Well, more a semi-boondoggle day. It started with us getting lost just north of San Francisco. A GPS has an unusual mindset sometimes, and that morning ours firmly believed that side streets with speed bumps were a more direct route north than I-80. Our destination was Lassen Volcanic National Park. But once we successfully found I-80 we failed to take a right turn where we needed to and were on the wrong road, then discovered our error, retraced our steps only to learn that the right road was closed 47 miles ahead (just a few miles before the park), so the wrong road we’d taken was actually the right road. All this added a good hour to our trip.
We finally arrived at Lassen Volcanic around 4pm, and it turned out to be a lovely time to drive the tour road through the park. The park was fairly empty, and the light was good for photographing the peak and the surrounding lakes. Lassen Volcanic is still an active volcano, as it’s been less than 100 years since it erupted. The road, another masterwork of switchbacks to rival Rocky Mountain, climbs through the park to reach 8,512 feet and then slowly descends to about 6,000 feet at Lake Manzanita where we camped. We especially enjoyed a stop at Emerald Lake, a glacial lake that was isolated when the glacier receded. Algae at the bottom of the lake give it a deep greenish-blue color. The lake was stocked with rainbow trout many years ago which they are trying to remove, as they feed on the tadpoles of a rare native species of frog.

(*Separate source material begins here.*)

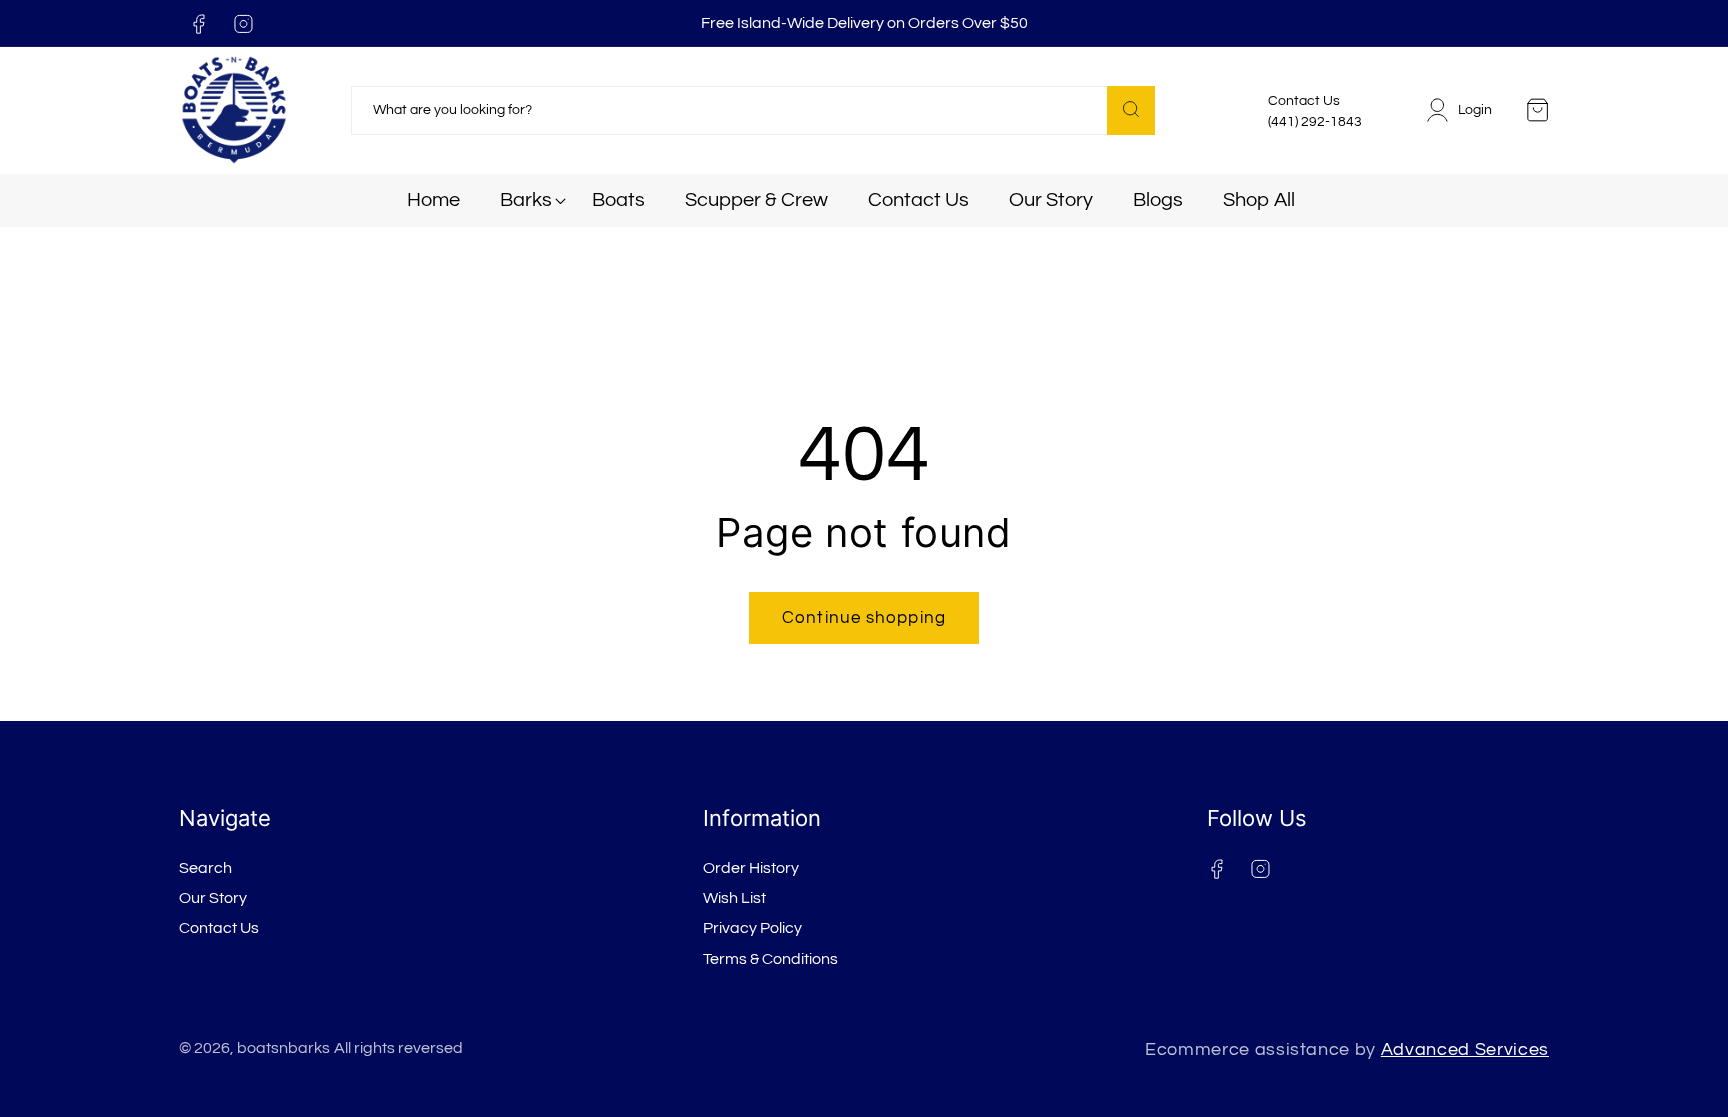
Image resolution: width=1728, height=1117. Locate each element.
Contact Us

You can’t travel anywhere in the West without being faced with man’s intervention with nature in the form of dammed rivers, mining operations, land-clearing for crops or asphalt parking lots for large shopping centers, or air filled with smoke from man-made forest fires or factories. In some cases, it is arguably progress. But when you visit the national and state parks and see their pleas to save the bears, the trees, the frogs, to not interfere with the wild animals or the land that holds precious fossils, or to protect the rivers and their inhabitants, you have to wonder at what we’ve already done to this Earth and what the real long term effects will be. It’s chilling to look at a place like Yosemite and realize that there were once powerful men who only saw it as a rich resource of raw materials for industry or commerce. Fortunately it has been preserved for us by the federal government, but how much else of our incredible country is at risk? How much can we afford to sacrifice to progress?